:: DATA LINES ::
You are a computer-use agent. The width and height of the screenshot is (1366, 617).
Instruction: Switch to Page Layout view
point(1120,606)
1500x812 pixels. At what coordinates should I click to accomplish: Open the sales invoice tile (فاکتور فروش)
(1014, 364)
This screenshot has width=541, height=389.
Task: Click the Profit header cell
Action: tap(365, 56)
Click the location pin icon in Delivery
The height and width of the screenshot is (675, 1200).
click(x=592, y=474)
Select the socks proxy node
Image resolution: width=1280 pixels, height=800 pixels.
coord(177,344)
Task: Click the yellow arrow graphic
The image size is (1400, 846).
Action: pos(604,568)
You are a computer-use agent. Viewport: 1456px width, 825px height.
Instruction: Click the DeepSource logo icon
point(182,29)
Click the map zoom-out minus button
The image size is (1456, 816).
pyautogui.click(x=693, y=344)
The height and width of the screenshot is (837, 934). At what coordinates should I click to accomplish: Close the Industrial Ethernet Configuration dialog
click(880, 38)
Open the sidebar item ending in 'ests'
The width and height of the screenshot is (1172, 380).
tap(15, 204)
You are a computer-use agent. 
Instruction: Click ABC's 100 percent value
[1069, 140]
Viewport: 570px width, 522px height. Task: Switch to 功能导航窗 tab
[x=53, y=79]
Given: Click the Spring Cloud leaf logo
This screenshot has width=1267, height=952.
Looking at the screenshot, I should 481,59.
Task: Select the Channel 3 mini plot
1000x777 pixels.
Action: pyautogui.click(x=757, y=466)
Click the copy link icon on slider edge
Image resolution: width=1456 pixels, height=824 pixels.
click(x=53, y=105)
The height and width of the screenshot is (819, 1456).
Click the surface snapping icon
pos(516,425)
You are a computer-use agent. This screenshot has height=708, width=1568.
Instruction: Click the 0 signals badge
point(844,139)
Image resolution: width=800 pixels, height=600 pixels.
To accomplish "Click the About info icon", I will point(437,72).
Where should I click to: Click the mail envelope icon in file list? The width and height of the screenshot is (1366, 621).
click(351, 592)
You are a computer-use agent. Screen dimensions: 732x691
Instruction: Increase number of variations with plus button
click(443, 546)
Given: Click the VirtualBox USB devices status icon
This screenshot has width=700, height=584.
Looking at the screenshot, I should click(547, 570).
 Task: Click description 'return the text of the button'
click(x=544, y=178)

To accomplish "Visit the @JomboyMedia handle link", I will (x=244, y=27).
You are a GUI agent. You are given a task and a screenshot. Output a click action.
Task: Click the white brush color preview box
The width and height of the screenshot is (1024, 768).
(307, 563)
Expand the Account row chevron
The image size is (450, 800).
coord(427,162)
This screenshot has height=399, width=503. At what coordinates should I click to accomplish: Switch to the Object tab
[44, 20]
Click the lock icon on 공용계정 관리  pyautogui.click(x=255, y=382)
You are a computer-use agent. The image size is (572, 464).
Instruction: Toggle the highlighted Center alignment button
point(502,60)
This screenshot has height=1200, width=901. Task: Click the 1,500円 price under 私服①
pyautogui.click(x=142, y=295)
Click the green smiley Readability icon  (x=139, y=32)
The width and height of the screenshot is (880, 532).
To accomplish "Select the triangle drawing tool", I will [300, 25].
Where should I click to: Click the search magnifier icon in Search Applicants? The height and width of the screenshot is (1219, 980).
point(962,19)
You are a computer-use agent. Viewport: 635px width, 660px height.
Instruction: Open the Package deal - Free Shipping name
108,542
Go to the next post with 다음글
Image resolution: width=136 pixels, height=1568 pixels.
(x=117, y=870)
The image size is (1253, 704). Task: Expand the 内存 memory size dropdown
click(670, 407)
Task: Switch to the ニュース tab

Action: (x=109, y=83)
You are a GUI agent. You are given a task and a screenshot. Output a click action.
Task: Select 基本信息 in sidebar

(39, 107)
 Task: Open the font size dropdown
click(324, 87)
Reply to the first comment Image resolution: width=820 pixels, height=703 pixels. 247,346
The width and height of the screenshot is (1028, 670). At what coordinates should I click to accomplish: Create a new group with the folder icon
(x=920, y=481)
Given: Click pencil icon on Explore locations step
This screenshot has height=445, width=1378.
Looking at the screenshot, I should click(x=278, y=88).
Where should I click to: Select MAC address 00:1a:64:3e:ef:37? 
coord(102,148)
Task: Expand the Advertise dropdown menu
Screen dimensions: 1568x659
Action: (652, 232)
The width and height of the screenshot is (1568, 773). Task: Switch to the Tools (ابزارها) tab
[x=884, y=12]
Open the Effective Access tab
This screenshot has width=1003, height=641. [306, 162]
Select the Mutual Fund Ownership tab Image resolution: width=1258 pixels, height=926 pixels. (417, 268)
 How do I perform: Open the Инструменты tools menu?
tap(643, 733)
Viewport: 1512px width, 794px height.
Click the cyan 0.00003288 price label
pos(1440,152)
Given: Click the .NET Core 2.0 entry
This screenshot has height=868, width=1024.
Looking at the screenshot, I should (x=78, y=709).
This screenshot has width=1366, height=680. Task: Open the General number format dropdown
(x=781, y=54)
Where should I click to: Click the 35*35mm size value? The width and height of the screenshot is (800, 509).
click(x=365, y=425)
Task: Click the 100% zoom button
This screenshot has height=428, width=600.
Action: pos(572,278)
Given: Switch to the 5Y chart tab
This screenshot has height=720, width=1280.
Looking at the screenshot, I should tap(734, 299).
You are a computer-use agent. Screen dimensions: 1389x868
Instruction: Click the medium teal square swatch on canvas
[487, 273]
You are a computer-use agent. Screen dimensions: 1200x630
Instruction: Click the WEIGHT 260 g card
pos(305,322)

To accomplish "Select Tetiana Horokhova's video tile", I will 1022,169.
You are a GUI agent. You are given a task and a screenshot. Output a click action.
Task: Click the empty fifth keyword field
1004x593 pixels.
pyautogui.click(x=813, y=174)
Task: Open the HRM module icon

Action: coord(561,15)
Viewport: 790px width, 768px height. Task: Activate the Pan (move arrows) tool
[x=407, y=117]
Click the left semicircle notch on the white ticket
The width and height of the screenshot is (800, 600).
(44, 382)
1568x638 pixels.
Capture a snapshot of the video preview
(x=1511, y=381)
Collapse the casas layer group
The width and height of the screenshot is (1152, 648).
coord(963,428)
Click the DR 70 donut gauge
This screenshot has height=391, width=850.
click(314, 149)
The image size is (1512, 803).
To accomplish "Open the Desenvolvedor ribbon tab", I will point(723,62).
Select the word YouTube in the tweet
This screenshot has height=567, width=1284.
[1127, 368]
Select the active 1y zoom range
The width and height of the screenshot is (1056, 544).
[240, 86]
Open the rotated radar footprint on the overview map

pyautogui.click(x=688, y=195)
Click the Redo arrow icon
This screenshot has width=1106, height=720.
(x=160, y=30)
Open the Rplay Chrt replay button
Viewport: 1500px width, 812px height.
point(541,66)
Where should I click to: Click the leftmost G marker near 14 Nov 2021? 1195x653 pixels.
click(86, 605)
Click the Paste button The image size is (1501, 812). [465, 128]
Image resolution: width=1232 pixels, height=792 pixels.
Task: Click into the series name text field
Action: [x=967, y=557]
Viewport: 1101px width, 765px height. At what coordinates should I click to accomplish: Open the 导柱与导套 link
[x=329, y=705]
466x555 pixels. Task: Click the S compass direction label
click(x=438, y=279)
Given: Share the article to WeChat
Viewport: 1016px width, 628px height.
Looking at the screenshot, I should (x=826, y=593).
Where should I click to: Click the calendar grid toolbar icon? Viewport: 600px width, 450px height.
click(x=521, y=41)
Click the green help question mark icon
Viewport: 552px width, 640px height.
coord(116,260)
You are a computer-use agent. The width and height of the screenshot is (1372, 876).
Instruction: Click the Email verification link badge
:::
## PROBLEM DESCRIPTION
Can you write out all the entries above again, swapping "computer-use agent" for "screen-control agent" wherever it occurs and leaving everything else unchanged?

## EXPECTED ANSWER
You are a screen-control agent. The width and height of the screenshot is (1366, 617).
Instruction: Switch to Page Layout view
point(1120,606)
1500x812 pixels. At what coordinates should I click to accomplish: Open the sales invoice tile (فاکتور فروش)
(1014, 364)
This screenshot has width=541, height=389.
Task: Click the Profit header cell
Action: tap(365, 56)
Click the location pin icon in Delivery
The height and width of the screenshot is (675, 1200).
click(x=592, y=474)
Select the socks proxy node
Image resolution: width=1280 pixels, height=800 pixels.
coord(177,344)
Task: Click the yellow arrow graphic
The image size is (1400, 846).
Action: pos(604,568)
You are a screen-control agent. Viewport: 1456px width, 825px height.
Instruction: Click the DeepSource logo icon
point(182,29)
Click the map zoom-out minus button
The image size is (1456, 816).
pyautogui.click(x=693, y=344)
The height and width of the screenshot is (837, 934). At what coordinates should I click to accomplish: Close the Industrial Ethernet Configuration dialog
click(880, 38)
Open the sidebar item ending in 'ests'
The width and height of the screenshot is (1172, 380).
tap(15, 204)
You are a screen-control agent. 
Instruction: Click ABC's 100 percent value
[1069, 140]
Viewport: 570px width, 522px height. Task: Switch to 功能导航窗 tab
[x=53, y=79]
Given: Click the Spring Cloud leaf logo
This screenshot has width=1267, height=952.
Looking at the screenshot, I should 481,59.
Task: Select the Channel 3 mini plot
1000x777 pixels.
Action: pyautogui.click(x=757, y=466)
Click the copy link icon on slider edge
Image resolution: width=1456 pixels, height=824 pixels.
click(x=53, y=105)
The height and width of the screenshot is (819, 1456).
Click the surface snapping icon
pos(516,425)
You are a screen-control agent. This screenshot has height=708, width=1568.
Instruction: Click the 0 signals badge
point(844,139)
Image resolution: width=800 pixels, height=600 pixels.
To accomplish "Click the About info icon", I will point(437,72).
Where should I click to: Click the mail envelope icon in file list? The width and height of the screenshot is (1366, 621).
click(351, 592)
You are a screen-control agent. Screen dimensions: 732x691
Instruction: Increase number of variations with plus button
click(443, 546)
Given: Click the VirtualBox USB devices status icon
This screenshot has width=700, height=584.
Looking at the screenshot, I should click(547, 570).
 Task: Click description 'return the text of the button'
click(x=544, y=178)

To accomplish "Visit the @JomboyMedia handle link", I will (x=244, y=27).
You are a GUI agent. You are given a task and a screenshot. Output a click action.
Task: Click the white brush color preview box
The width and height of the screenshot is (1024, 768).
(307, 563)
Expand the Account row chevron
The image size is (450, 800).
coord(427,162)
This screenshot has height=399, width=503. At what coordinates should I click to accomplish: Switch to the Object tab
[44, 20]
Click the lock icon on 공용계정 관리  pyautogui.click(x=255, y=382)
You are a screen-control agent. The image size is (572, 464).
Instruction: Toggle the highlighted Center alignment button
point(502,60)
This screenshot has height=1200, width=901. Task: Click the 1,500円 price under 私服①
pyautogui.click(x=142, y=295)
Click the green smiley Readability icon  (x=139, y=32)
The width and height of the screenshot is (880, 532).
To accomplish "Select the triangle drawing tool", I will [300, 25].
Where should I click to: Click the search magnifier icon in Search Applicants? The height and width of the screenshot is (1219, 980).
point(962,19)
You are a screen-control agent. Viewport: 635px width, 660px height.
Instruction: Open the Package deal - Free Shipping name
108,542
Go to the next post with 다음글
Image resolution: width=136 pixels, height=1568 pixels.
(x=117, y=870)
The image size is (1253, 704). Task: Expand the 内存 memory size dropdown
click(670, 407)
Task: Switch to the ニュース tab

Action: (x=109, y=83)
You are a GUI agent. You are given a task and a screenshot. Output a click action.
Task: Select 基本信息 in sidebar

(39, 107)
 Task: Open the font size dropdown
click(324, 87)
Reply to the first comment Image resolution: width=820 pixels, height=703 pixels. 247,346
The width and height of the screenshot is (1028, 670). At what coordinates should I click to accomplish: Create a new group with the folder icon
(x=920, y=481)
Given: Click pencil icon on Explore locations step
This screenshot has height=445, width=1378.
Looking at the screenshot, I should click(x=278, y=88).
Where should I click to: Select MAC address 00:1a:64:3e:ef:37? 
coord(102,148)
Task: Expand the Advertise dropdown menu
Screen dimensions: 1568x659
Action: (652, 232)
The width and height of the screenshot is (1568, 773). Task: Switch to the Tools (ابزارها) tab
[x=884, y=12]
Open the Effective Access tab
This screenshot has width=1003, height=641. [306, 162]
Select the Mutual Fund Ownership tab Image resolution: width=1258 pixels, height=926 pixels. (417, 268)
 How do I perform: Open the Инструменты tools menu?
tap(643, 733)
Viewport: 1512px width, 794px height.
Click the cyan 0.00003288 price label
pos(1440,152)
Given: Click the .NET Core 2.0 entry
This screenshot has height=868, width=1024.
Looking at the screenshot, I should (x=78, y=709).
This screenshot has width=1366, height=680. Task: Open the General number format dropdown
(x=781, y=54)
Where should I click to: Click the 35*35mm size value? The width and height of the screenshot is (800, 509).
click(x=365, y=425)
Task: Click the 100% zoom button
This screenshot has height=428, width=600.
Action: pos(572,278)
Given: Switch to the 5Y chart tab
This screenshot has height=720, width=1280.
Looking at the screenshot, I should tap(734, 299).
You are a screen-control agent. Screen dimensions: 1389x868
Instruction: Click the medium teal square swatch on canvas
[487, 273]
You are a screen-control agent. Screen dimensions: 1200x630
Instruction: Click the WEIGHT 260 g card
pos(305,322)

To accomplish "Select Tetiana Horokhova's video tile", I will 1022,169.
You are a GUI agent. You are given a task and a screenshot. Output a click action.
Task: Click the empty fifth keyword field
1004x593 pixels.
pyautogui.click(x=813, y=174)
Task: Open the HRM module icon

Action: coord(561,15)
Viewport: 790px width, 768px height. Task: Activate the Pan (move arrows) tool
[x=407, y=117]
Click the left semicircle notch on the white ticket
The width and height of the screenshot is (800, 600).
(44, 382)
1568x638 pixels.
Capture a snapshot of the video preview
(x=1511, y=381)
Collapse the casas layer group
The width and height of the screenshot is (1152, 648).
coord(963,428)
Click the DR 70 donut gauge
This screenshot has height=391, width=850.
click(314, 149)
The image size is (1512, 803).
To accomplish "Open the Desenvolvedor ribbon tab", I will point(723,62).
Select the word YouTube in the tweet
This screenshot has height=567, width=1284.
[1127, 368]
Select the active 1y zoom range
The width and height of the screenshot is (1056, 544).
[240, 86]
Open the rotated radar footprint on the overview map

pyautogui.click(x=688, y=195)
Click the Redo arrow icon
This screenshot has width=1106, height=720.
(x=160, y=30)
Open the Rplay Chrt replay button
Viewport: 1500px width, 812px height.
point(541,66)
Where should I click to: Click the leftmost G marker near 14 Nov 2021? 1195x653 pixels.
click(86, 605)
Click the Paste button The image size is (1501, 812). [465, 128]
Image resolution: width=1232 pixels, height=792 pixels.
Task: Click into the series name text field
Action: [x=967, y=557]
Viewport: 1101px width, 765px height. At what coordinates should I click to accomplish: Open the 导柱与导套 link
[x=329, y=705]
466x555 pixels. Task: Click the S compass direction label
click(x=438, y=279)
Given: Share the article to WeChat
Viewport: 1016px width, 628px height.
Looking at the screenshot, I should (x=826, y=593).
Where should I click to: Click the calendar grid toolbar icon? Viewport: 600px width, 450px height.
click(x=521, y=41)
Click the green help question mark icon
Viewport: 552px width, 640px height.
coord(116,260)
You are a screen-control agent. The width and height of the screenshot is (1372, 876).
Instruction: Click the Email verification link badge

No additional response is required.